Tränen der Dankbarkeit
Und dann also kam ich zu dem Punkt, an dem ich mich fragte, ob das überhaupt Sinn mache. Und na klar, es macht Sinn. Schließlich brauchen auch diejenigen Yoga, die richtig viel dafür zahlen. Aber es nervte trotzdem noch. Ich weiß nicht, wie wir richtig guten Yoga genau denjenigen geben können, die es brauchen. Ich wünsche mir, dass das irgendwann irgendwie möglich sein wird. Ich sehe jeden Tag Jugendliche, die dringend Yoga brauchen (lese hierzu auch meinen Artikel zum Thema). Kurzfristig wollte ich den ganzen Yogakram hinschmeissen. Und dann unterrichtete ich mal wieder eine Stunde im Fitnesstudio. Ein Kurs, da kommen alle. Alte, Junge, Bewegliche, Unbewegliche. Und da war diese Postbotin, die mich vor der Stunde zaghaft fragte, ob sie am nächsten Tag Muskelkater haben würde. „Na ja, das kommt ganz drauf an“, sagte ich und dann erzählte sie mir, dass sie Briefe austragen müsse und Muskelkater für sie total ungünstig sei, weil sie es dann kaum schaffe, die Strecke zurückzulegen.
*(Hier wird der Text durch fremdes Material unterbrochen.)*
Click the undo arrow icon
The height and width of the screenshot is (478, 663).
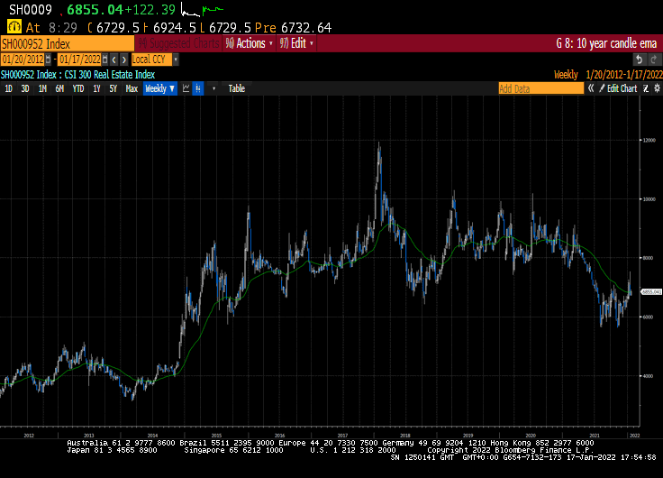click(639, 60)
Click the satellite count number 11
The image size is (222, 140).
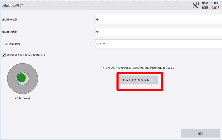pyautogui.click(x=198, y=3)
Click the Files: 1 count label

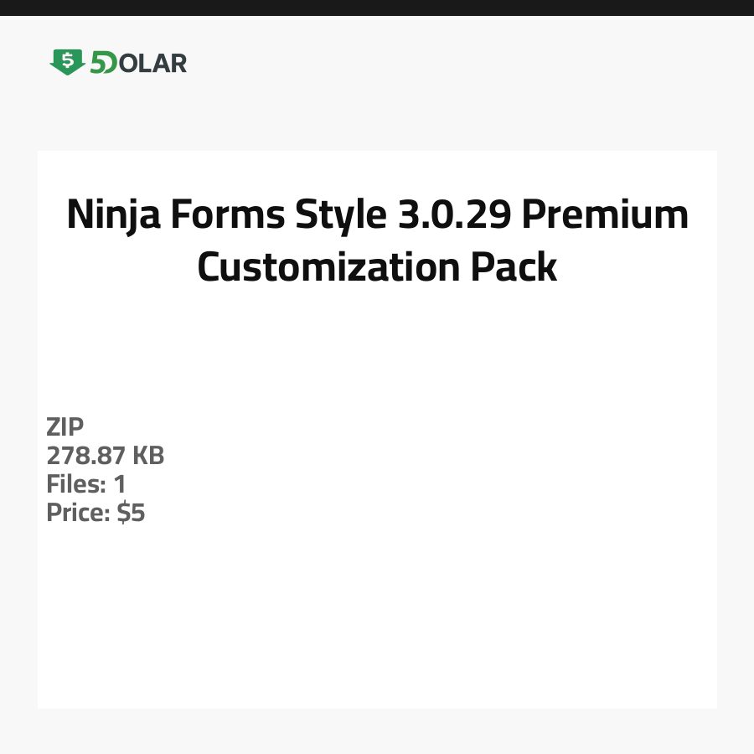coord(86,484)
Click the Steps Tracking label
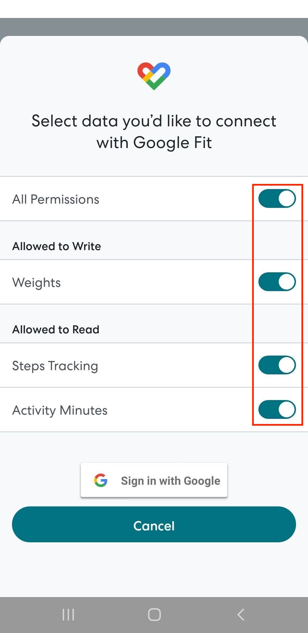308x633 pixels. coord(55,366)
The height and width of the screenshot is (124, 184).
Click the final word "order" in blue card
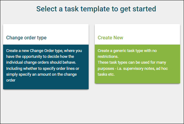(x=11, y=80)
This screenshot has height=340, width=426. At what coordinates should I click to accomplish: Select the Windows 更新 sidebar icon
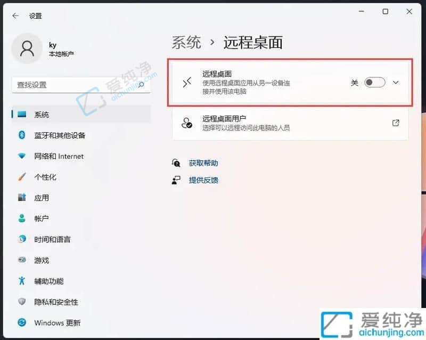(x=21, y=322)
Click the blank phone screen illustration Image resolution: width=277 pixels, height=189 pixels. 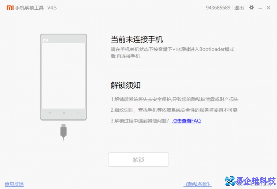pos(63,76)
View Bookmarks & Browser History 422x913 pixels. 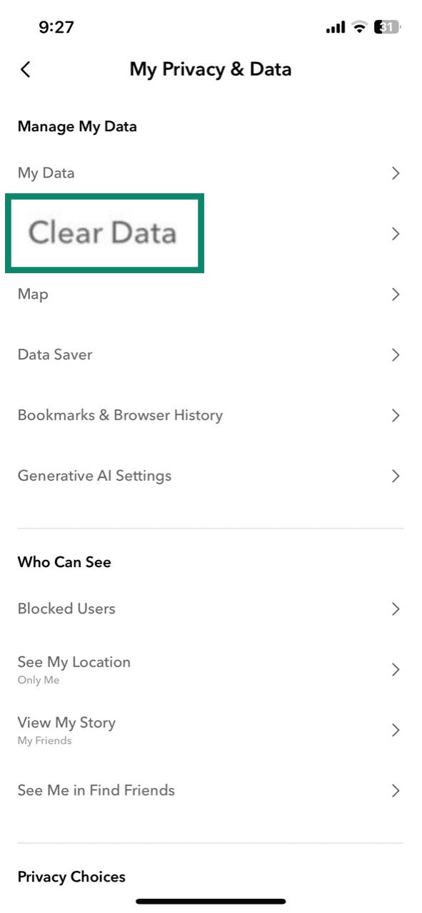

Wir fingen an mit Yoga, mit Atmen und sanften Bewegungen, leichten Sonnengrüßen und ganz viel Entspannung. Und zwischendrin zeigte ich ihr, wie sie ihre Plantarfaszie behandeln, ihre Handgelenke stärken und schützen könne und da saß sie nach der Stunde und ihre Augen füllten sich mit Tränen vor Dankbarkeit. Da war sie wieder. Die große Yogaliebe. Die Krise überwunden?
Yoga, schreiben und manchmal alles zusammen
In meinem Herzen schlagen zwei Passionen. Die eine ist es, zu schreiben. Worte auf Papier zu bringen. Sätze zu formen. Die andere ist es, als Sportwissenschaftlerin und Yogalehrerin Menschen zu zeigen, wie sie sich besser fühlen können. Es war nicht immer einfach beides miteinander zu verbinden. Momentan unterrichte ich eine einzige Stunde in der Woche. Und manchmal ruft ein Unternehmen an. Wie kürzlich zum Beispiel. Ob ich drei Beiträge zum Thema Yoga schreiben und einen Talk dazu geben könne? Ja, klar. Beides. Yoga für alle.